(Dataset items)
-*-*-

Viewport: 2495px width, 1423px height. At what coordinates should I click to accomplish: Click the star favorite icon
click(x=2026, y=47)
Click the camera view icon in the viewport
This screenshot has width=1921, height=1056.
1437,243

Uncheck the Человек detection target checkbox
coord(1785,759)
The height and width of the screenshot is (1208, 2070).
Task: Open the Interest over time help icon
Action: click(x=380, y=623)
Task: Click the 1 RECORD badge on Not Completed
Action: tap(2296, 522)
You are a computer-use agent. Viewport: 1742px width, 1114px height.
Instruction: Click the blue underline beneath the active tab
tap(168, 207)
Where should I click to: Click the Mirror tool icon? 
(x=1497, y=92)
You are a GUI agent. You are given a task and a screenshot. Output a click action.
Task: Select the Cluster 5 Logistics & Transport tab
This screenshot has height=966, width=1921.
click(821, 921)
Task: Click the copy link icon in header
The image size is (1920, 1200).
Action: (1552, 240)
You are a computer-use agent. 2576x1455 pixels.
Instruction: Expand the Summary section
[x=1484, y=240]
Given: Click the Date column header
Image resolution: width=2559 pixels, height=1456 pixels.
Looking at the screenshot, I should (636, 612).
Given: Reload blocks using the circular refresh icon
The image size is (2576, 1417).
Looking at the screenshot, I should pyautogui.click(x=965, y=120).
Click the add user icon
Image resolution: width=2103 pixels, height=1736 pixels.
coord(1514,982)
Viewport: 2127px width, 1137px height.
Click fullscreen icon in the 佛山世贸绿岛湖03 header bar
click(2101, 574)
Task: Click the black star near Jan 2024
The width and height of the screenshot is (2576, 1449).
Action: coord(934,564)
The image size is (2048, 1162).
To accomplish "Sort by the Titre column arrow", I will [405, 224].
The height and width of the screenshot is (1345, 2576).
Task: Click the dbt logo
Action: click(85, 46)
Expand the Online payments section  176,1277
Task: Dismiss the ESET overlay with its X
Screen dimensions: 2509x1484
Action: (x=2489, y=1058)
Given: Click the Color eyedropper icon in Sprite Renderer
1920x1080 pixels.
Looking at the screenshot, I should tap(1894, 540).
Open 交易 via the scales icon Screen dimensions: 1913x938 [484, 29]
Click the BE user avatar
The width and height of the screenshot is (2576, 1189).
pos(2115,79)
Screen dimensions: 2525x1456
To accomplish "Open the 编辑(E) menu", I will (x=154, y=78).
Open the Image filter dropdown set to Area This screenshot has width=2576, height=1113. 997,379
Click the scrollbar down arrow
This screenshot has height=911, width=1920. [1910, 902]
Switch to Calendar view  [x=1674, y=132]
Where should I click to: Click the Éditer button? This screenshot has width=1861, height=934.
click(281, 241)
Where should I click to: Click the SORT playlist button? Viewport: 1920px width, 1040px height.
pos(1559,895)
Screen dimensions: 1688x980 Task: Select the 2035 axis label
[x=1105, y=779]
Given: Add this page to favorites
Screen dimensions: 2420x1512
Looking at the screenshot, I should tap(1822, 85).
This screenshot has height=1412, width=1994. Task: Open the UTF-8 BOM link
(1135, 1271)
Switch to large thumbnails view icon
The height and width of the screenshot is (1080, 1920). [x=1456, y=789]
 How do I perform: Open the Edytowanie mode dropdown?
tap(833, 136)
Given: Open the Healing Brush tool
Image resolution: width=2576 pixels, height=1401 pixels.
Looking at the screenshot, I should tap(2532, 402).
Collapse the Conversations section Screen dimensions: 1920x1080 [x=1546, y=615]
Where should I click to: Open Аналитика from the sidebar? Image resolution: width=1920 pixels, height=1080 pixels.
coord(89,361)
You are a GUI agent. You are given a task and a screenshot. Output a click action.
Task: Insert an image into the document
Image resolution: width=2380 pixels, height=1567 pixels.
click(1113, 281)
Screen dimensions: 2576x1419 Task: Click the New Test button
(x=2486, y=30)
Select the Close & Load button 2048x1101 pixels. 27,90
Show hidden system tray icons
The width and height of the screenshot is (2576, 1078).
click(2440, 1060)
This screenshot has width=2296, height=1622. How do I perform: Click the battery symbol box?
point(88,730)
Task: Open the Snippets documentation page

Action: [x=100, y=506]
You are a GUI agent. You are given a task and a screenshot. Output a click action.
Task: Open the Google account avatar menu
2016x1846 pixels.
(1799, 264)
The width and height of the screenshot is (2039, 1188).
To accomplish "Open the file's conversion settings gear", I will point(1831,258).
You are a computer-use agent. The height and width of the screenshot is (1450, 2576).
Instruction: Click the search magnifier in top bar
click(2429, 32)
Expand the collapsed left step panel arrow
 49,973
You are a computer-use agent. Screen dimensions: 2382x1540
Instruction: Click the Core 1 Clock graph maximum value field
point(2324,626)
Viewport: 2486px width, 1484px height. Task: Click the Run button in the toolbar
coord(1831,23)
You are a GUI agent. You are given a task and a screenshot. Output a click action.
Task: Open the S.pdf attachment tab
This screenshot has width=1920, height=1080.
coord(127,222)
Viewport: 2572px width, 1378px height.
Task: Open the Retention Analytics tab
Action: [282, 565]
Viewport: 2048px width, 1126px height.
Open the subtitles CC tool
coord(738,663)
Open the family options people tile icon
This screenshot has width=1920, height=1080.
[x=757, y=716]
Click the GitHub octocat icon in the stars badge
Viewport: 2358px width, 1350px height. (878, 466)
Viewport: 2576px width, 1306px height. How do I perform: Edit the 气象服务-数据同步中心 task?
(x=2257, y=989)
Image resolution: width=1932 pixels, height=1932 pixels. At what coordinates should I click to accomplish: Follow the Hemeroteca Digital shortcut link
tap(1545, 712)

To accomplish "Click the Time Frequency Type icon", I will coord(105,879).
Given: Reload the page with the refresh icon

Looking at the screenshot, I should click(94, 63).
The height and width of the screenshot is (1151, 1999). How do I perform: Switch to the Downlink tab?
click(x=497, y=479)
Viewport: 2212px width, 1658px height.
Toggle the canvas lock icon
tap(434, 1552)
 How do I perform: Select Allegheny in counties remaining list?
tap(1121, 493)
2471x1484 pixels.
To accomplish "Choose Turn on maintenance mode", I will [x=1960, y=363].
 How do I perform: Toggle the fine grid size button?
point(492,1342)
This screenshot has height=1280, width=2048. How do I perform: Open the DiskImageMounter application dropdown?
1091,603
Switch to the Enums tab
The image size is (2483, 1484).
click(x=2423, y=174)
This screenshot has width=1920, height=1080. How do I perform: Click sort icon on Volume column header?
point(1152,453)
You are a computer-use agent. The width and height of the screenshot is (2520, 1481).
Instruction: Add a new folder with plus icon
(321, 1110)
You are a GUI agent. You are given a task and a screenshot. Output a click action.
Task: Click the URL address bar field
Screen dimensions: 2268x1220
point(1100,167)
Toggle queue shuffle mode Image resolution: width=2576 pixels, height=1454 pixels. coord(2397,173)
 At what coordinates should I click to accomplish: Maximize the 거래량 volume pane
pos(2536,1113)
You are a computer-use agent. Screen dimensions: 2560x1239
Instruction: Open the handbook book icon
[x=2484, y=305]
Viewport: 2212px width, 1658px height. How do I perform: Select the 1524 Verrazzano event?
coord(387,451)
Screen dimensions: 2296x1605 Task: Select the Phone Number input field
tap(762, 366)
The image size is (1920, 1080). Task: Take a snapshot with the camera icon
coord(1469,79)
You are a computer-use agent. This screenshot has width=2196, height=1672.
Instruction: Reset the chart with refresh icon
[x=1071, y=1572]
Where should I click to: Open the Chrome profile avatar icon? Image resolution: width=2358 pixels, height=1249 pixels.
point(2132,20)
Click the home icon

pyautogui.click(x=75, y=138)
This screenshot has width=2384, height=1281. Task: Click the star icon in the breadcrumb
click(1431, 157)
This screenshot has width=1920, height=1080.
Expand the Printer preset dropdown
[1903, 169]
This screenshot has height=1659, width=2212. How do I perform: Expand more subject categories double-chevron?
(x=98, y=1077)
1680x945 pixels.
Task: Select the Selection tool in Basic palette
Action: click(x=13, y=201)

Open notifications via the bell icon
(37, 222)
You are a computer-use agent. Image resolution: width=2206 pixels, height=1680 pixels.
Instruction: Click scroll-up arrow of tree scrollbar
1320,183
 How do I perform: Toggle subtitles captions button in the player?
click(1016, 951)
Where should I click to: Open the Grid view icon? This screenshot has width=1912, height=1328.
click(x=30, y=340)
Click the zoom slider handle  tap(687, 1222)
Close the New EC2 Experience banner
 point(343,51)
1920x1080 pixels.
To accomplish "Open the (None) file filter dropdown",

-*-*-

## WORK TO COMPLETE
Using the records above, set down exactly the lines from the one with "You are a computer-use agent. 2576x1455" through the one with "Given: Reload blocks", inclusive, and nothing more.

## SOLUTION FOR THIS TASK
You are a computer-use agent. 2576x1455 pixels.
Instruction: Expand the Summary section
[x=1484, y=240]
Given: Click the Date column header
Image resolution: width=2559 pixels, height=1456 pixels.
Looking at the screenshot, I should (636, 612).
Given: Reload blocks using the circular refresh icon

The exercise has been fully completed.